*Exercise brief*
When you reach the line with "Click the Composición de memoria bar", transcribe it and each line after it through the last one below, exactly. Pictures stay out.
(Data in this exercise begins)
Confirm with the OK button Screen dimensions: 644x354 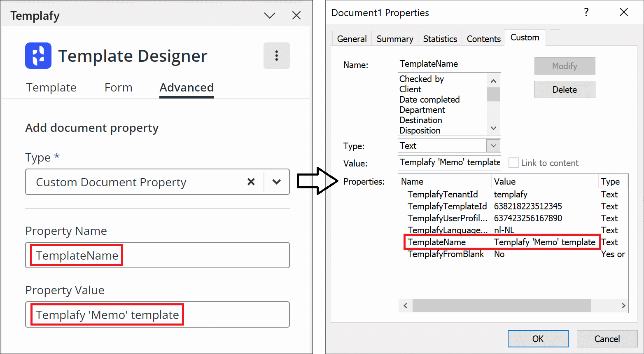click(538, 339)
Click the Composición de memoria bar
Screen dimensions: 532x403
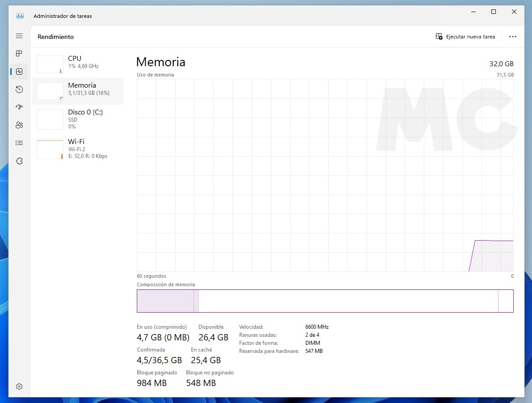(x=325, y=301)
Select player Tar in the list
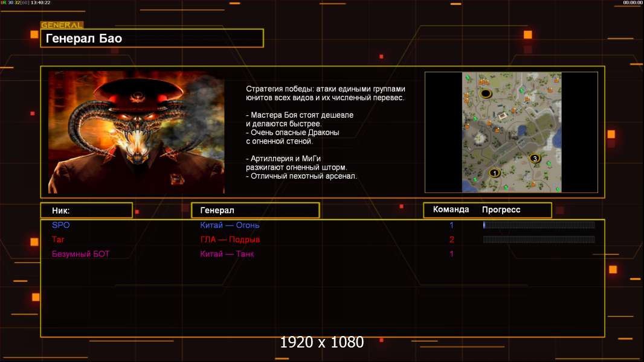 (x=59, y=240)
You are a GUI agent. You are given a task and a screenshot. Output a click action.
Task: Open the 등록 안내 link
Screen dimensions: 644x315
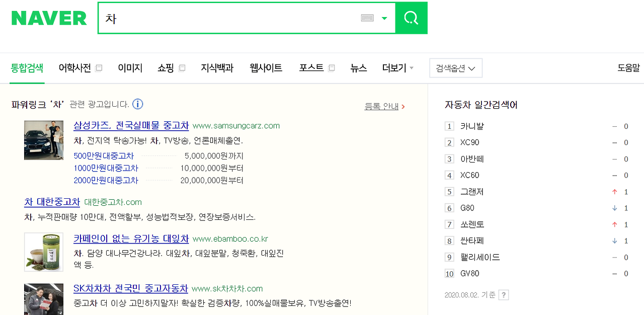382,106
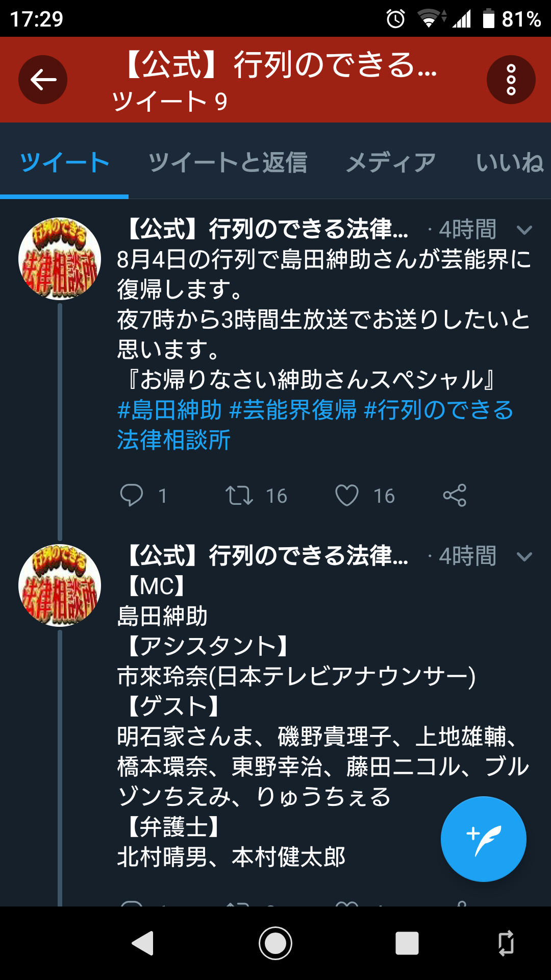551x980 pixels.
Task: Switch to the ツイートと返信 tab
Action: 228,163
(Data in this exercise ends)
*Output of the exercise*
Click the Composición de memoria bar
Screen dimensions: 532x403
(x=325, y=301)
Select player Tar in the list
 (x=59, y=240)
You are a GUI agent. You are given a task and a screenshot. Output a click action.
Task: Open the 등록 안내 link
Screen dimensions: 644x315
382,106
551x980 pixels.
Task: Switch to the ツイートと返信 tab
Action: 228,163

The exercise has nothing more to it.